Task requirements:
a) Answer these questions using the passage on NFA gun trusts:
(i) According to the passage, what does an NFA gun trust let you avoid for your Title II or NFA firearms when you die?
(ii) Which two NFA regulated items does the passage name as examples?
(iii) In the passage's example, who wants to shoot the NFA firearm while you are away on business?
b) Output the portion of the passage on NFA gun trusts that begins with the words containing "Why create an" and ends with "NFA gun trust.".
c) Write the next part of the passage on NFA gun trusts, picking up after its final sentence.

Source passage:
<<<<

Why create an NFA gun trust? Because it’s an easy way to avoid probate for your Title II or NFA firearms upon your death, and it provides some peace of mind by enabling your loved ones to legally use them.
In order for you to be able to buy NFA regulated firearms and accessories, if legally allowed in your state, such as a silencer/suppressor (save your hearing) or a short barrel shotgun (good for smaller frame people or home defense) I want you to consider creating an NFA gun trust.
With an NFA gun trust your fellow trustees can use your firearms legally. Let me provide an example of why this is important. What if you’re away on business and your spouse wants to shoot your NFA firearm at the range or in an emergency? If it’s in your name, technically, they would be breaking the law.

>>>>

Extracted records:
<<<<

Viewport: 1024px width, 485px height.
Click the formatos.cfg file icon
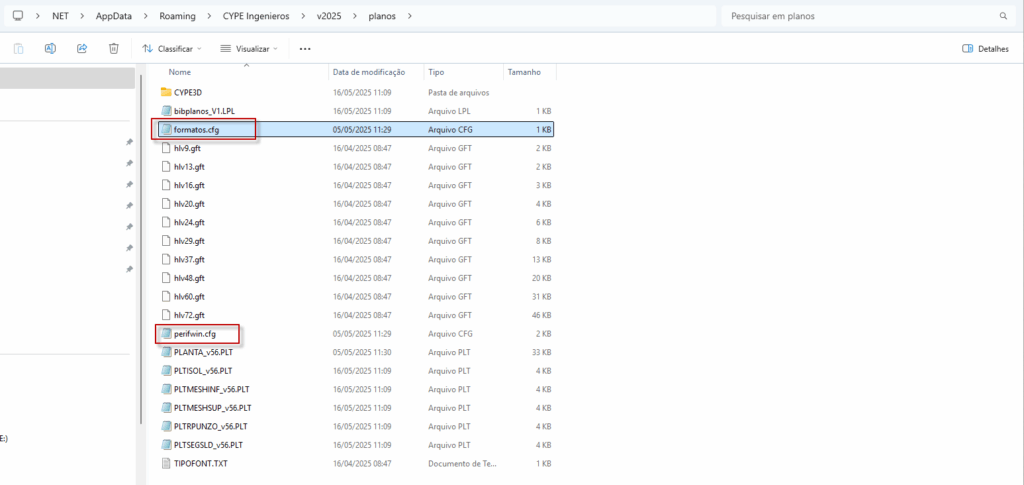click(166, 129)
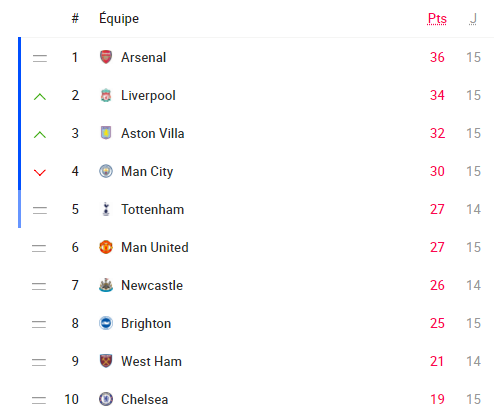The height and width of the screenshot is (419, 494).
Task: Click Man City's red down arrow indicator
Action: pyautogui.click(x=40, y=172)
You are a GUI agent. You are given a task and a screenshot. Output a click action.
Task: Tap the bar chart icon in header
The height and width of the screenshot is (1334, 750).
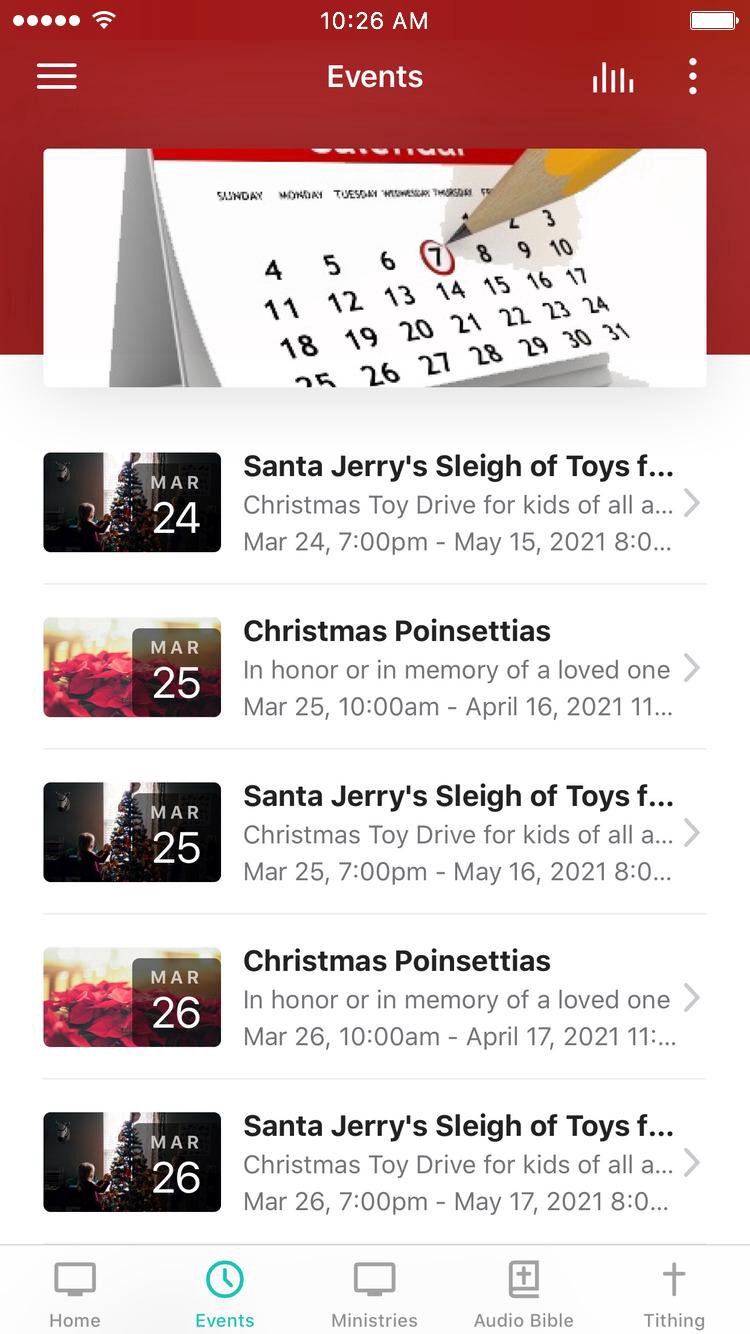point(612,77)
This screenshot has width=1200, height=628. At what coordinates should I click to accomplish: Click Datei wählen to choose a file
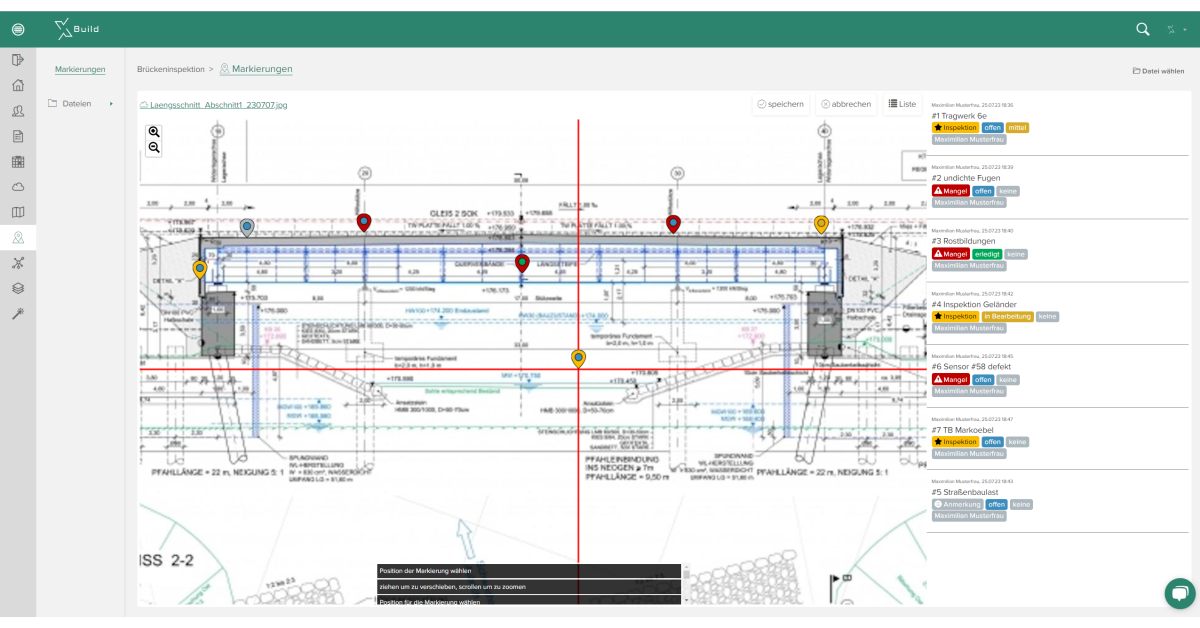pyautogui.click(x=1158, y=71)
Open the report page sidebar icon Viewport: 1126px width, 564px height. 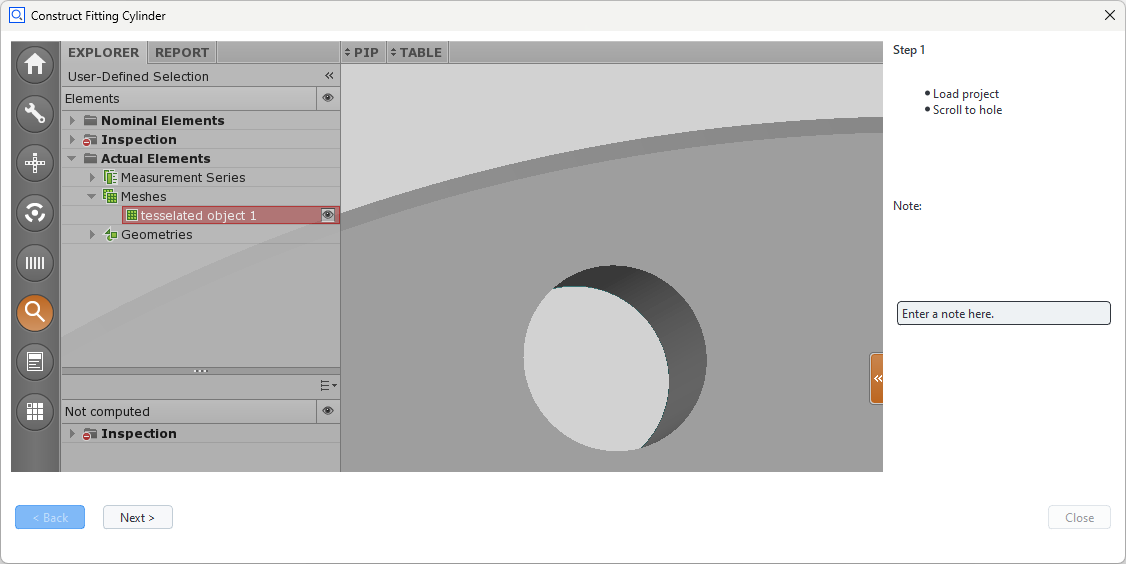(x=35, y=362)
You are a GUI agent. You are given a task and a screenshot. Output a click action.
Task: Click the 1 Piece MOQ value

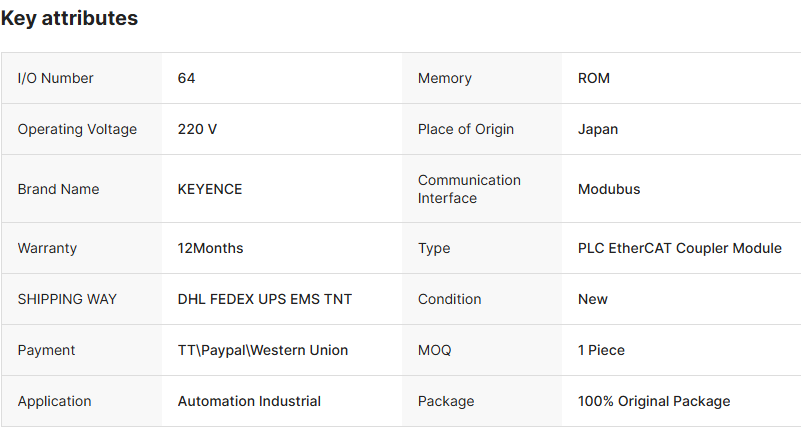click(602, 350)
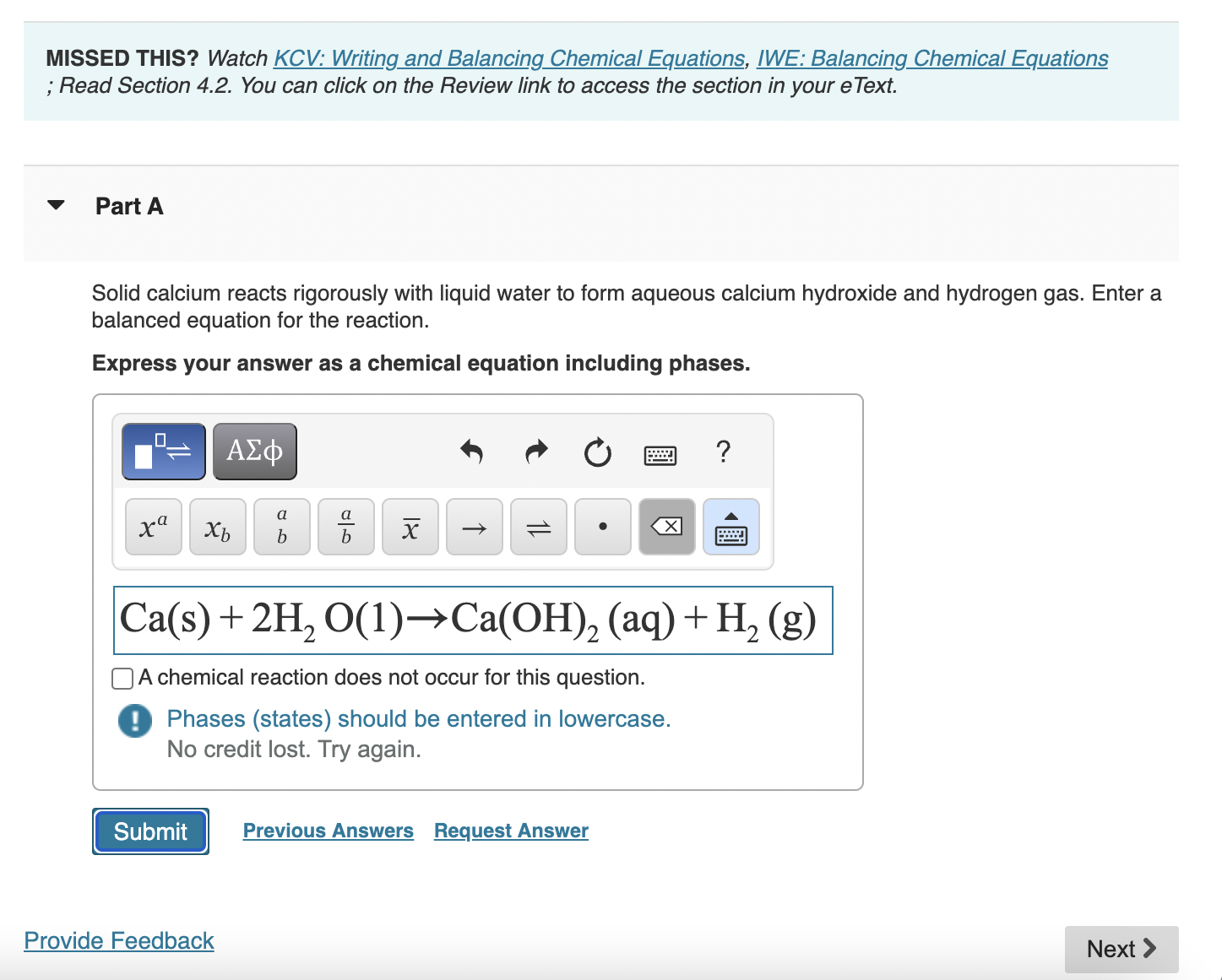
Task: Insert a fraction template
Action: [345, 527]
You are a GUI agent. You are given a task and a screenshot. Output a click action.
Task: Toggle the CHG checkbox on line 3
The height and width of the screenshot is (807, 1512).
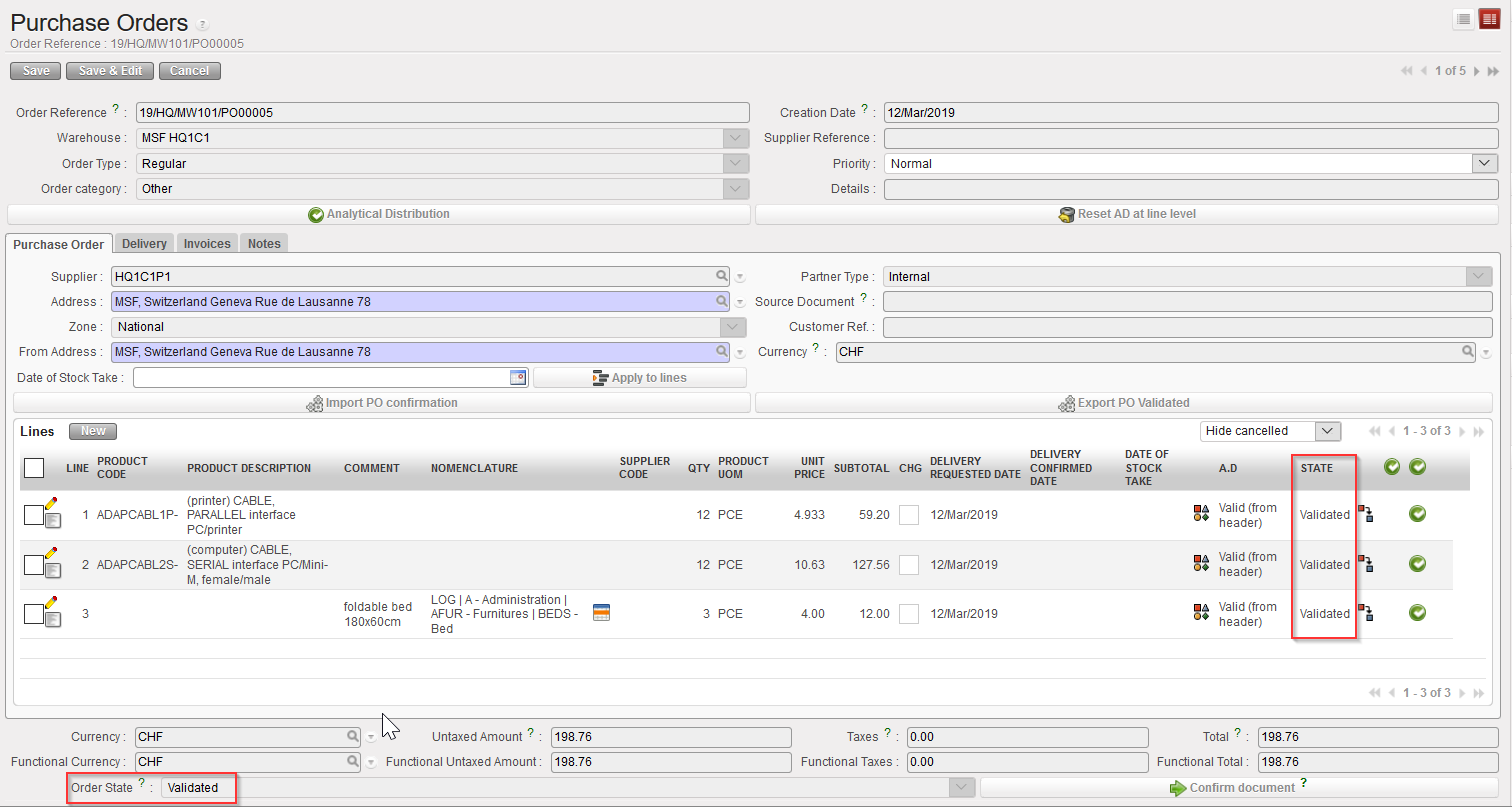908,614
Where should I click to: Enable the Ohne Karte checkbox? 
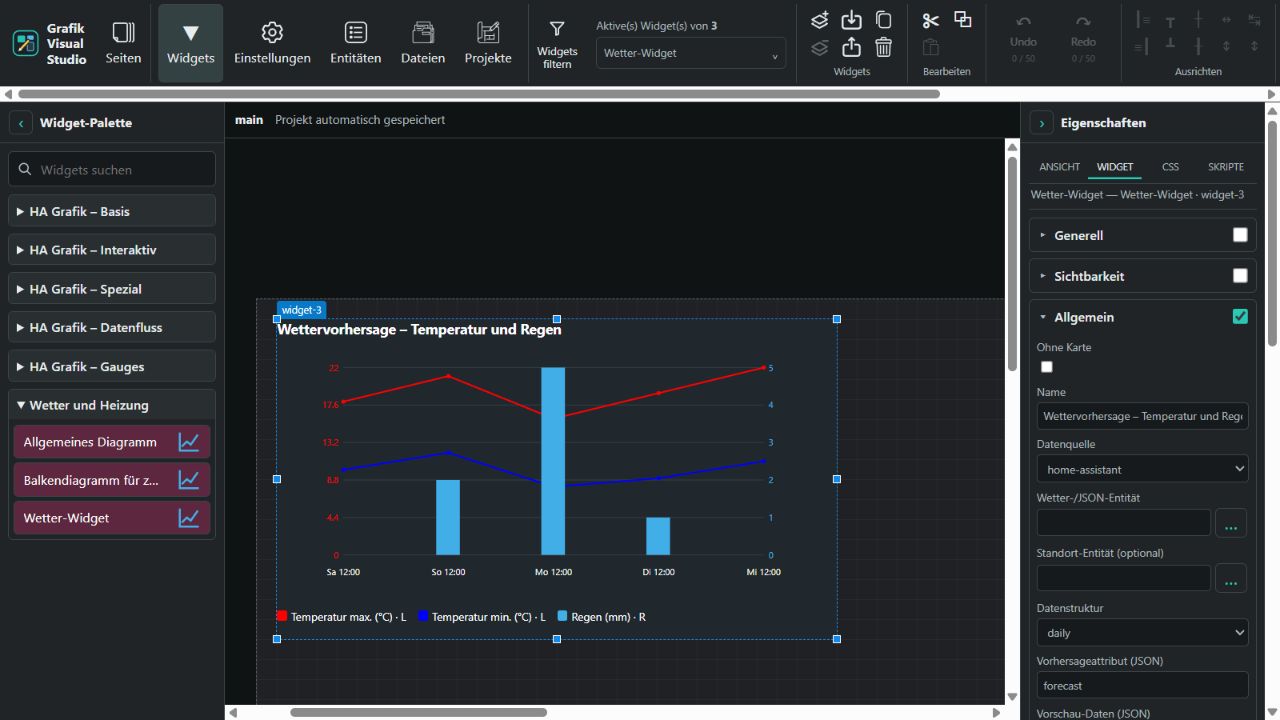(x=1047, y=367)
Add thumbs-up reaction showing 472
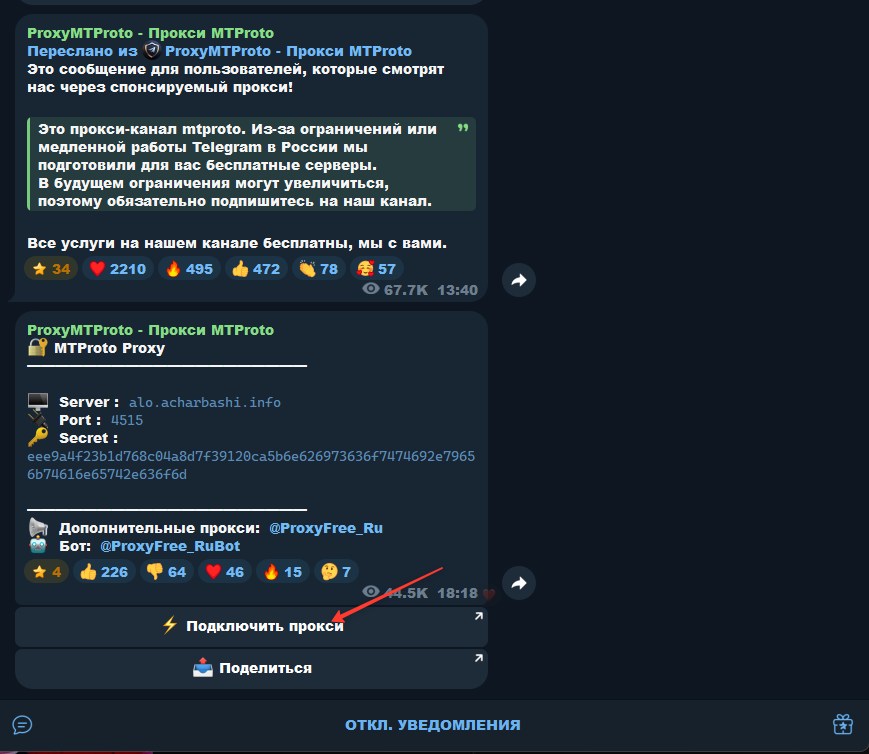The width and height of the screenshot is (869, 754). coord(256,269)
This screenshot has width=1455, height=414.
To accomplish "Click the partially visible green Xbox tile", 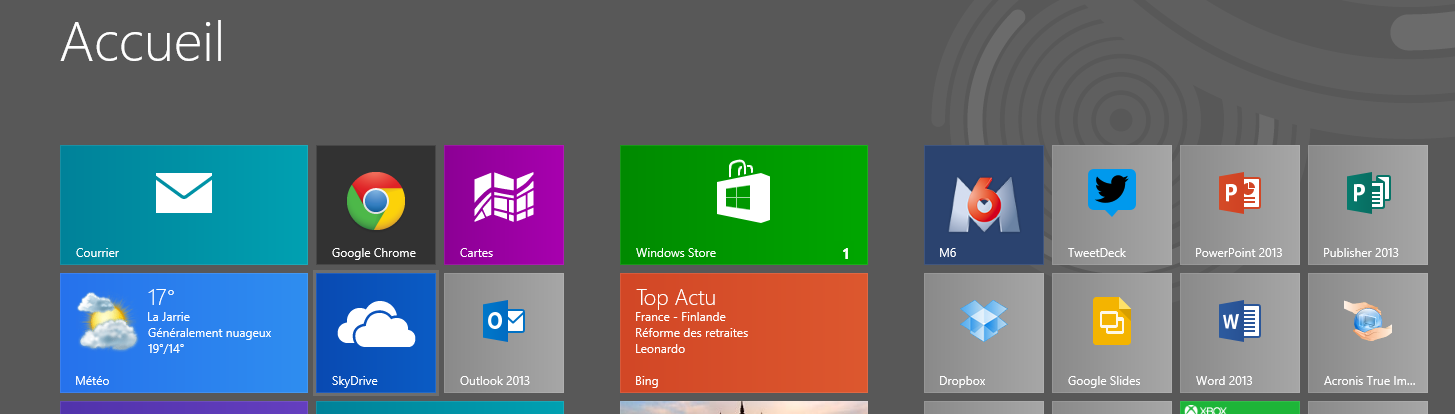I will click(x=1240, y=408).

>>>>

Expected results:
a)
(i) Probate.
(ii) A silencer/suppressor and a short barrel shotgun.
(iii) Your spouse.

b)
Why create an NFA gun trust? Because it’s an easy way to avoid probate for your Title II or NFA firearms upon your death, and it provides some peace of mind by enabling your loved ones to legally use them.
In order for you to be able to buy NFA regulated firearms and accessories, if legally allowed in your state, such as a silencer/suppressor (save your hearing) or a short barrel shotgun (good for smaller frame people or home defense) I want you to consider creating an NFA gun trust.

c)
Purchasing an NFA firearm isn’t easy. This is how it works for an individual. You will need to submit to the Bureau of Alcohol, Tobacco, Firearms, and Explosives (BATFE) the following: A completed Form 4 through a licensed Type III dealer/agent, fingerprint cards, photo id, $200 check to BATFE, signature from a Chief Law Enforcement Officer (CLEO), and then wait for seven months or so for approval (apparently there’s about 15 agents sifting through 25,000 forms, thank you Obama). Good news for individuals is you will not need CLEO sign-off after July 13th.
To buy an NFA firearm through a gun trust up until July 13th (don’t wait this long) fingerprints and photos are not required from trustees of an NFA gun trust. They will be after July 13th.
Even after July 13th, I like the idea of an NFA gun trust simply for your family’s peace of mind and to avoid the probate process in the eventual transfer to your heirs of what is rightfully theirs—your 2nd Amendment rights.